The Supreme Court of Ohio has held that "the Ohio Rules of Evidence do not strictly apply to sexual predator determination hearings. State v.Cook (1998), 83 Ohio St. 3d 404, 425. "Though the Rules of Evidence are not strictly in force at sexual-predator hearings, evidence presented at these hearings must have some indicia of reliability." State v. Hurst (Apr. 10, 2000), Columbiana App. No. 97 CO 60, unreported, 2000 WL 459681, at 2, citing State v. Lee (June 26, 1998), Hamilton App. No. C-970440, unreported. For evidence to be reliable there must be a reasonable probability that it is true. Our Place, Inc. v. Ohio LiquorControl Comm. (1992), 63 Ohio St. 3d 570, 571. The Third Appellate District has deemed a psychological evaluation that was more than ten years old to be reliable hearsay. State v. Zabrosky (Dec. 7, 1999), Seneca App. No. 13-99-11, unreported, 1999 WL 1100157, at 2. AccordState v. Kelly (Apr. 25, 2001), Mahoning App. No. 99 C.A. 116, unreported, 2001 WL 436224, at 1; State v. Schall (May 3, 2001), Franklin App. No. 00AP-1215, unreported, 2001 WL 460895, at 1.

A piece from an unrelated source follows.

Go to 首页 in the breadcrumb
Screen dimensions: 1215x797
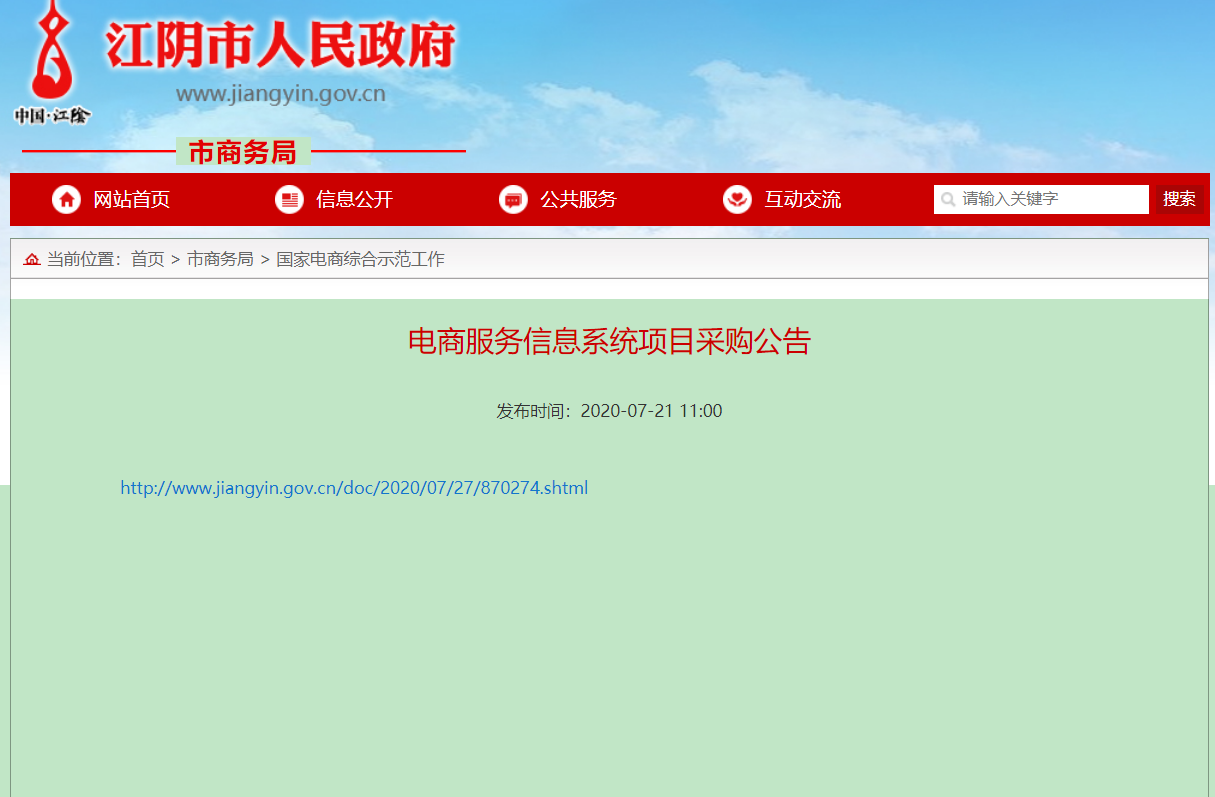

Appellant contends that he was denied his Sixth Amendment right to confront witnesses with respect to the Crossroads Assessment. In Statev. Cooey (1989), 46 Ohio St. 3d 20, the Supreme Court of Ohio addressed the issue of the right to confrontation or cross-examination in connection with psychological reports. In Cooey, the Court considered a presentence investigation report, which quoted from a court ordered psychiatric examination. Id. at 31. The defendant, Cooey, argued that without requiring the psychiatrist to testify, the introduction of the report violated the Confrontation Clause of the Sixth Amendment. Id. at 32. The Supreme Court rejected this argument, holding that, with respect to post-conviction reports, due process requires only that the defendant be given the chance to rebut any alleged inaccuracies. Id. at 33. A defendant who has not challenged the accuracy of a post-conviction report has not been denied an opportunity for cross-examination or confrontation. Id. Here, appellant has failed to identify any alleged inaccuracies in the Crossroads Assessments. Further, as the Zabrosky court noted, a sexual predator hearing does not involve a determination of guilt or innocence; it simply determines the offender's registration status, and the right of confrontation is not implicated in that context. Zabrosky at 2.

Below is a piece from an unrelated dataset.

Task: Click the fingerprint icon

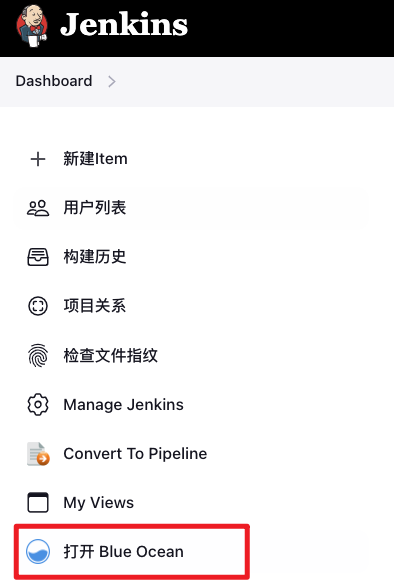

Although we understand the implications of Cook, and that the rules of evidence do not strictly apply in a sexual predator determination, we are concerned that the spirit of due process is lacking, particularly when the trial court may rely significantly, if not entirely, on presentence reports and psychological evaluations as it considers the factors enumerated in R.C. 2950.09(B)(2). We envision, with some trepidation, a situation where the state would fail, by other types of evidence, to meet the clear and convincing standard in support of the conclusion that the defendant is a sexual predator, but that the trial court, relying primarily on presentence and psychological reports, would nevertheless reach that conclusion. Under such circumstances, the defendant has the onus to counteract such "privileged" material with competent evidence to the contrary.
In spite of our reservations about the use of presentence investigation reports and psychological and/or psychiatric examinations in the greater scheme of the sexual predator adjudication process, with respect to the instant matter, appellant's sixth assignment of error lacks merit.
The judgment of the Lake County Court of Common Pleas is affirmed.
CHRISTLEY, J. and NADER, J. concur.
1 On appeal, appellant contends that "[a] psychiatric evaluation would have been utilized to analyze information gathered from [appellant] and draw plausible conclusions about his mental status and about the effects of his mental status on his future behavior." Even if this argument had been presented to the trial court, it would not have demonstrated more than the "mere possibility" of assistance from a psychiatric expert.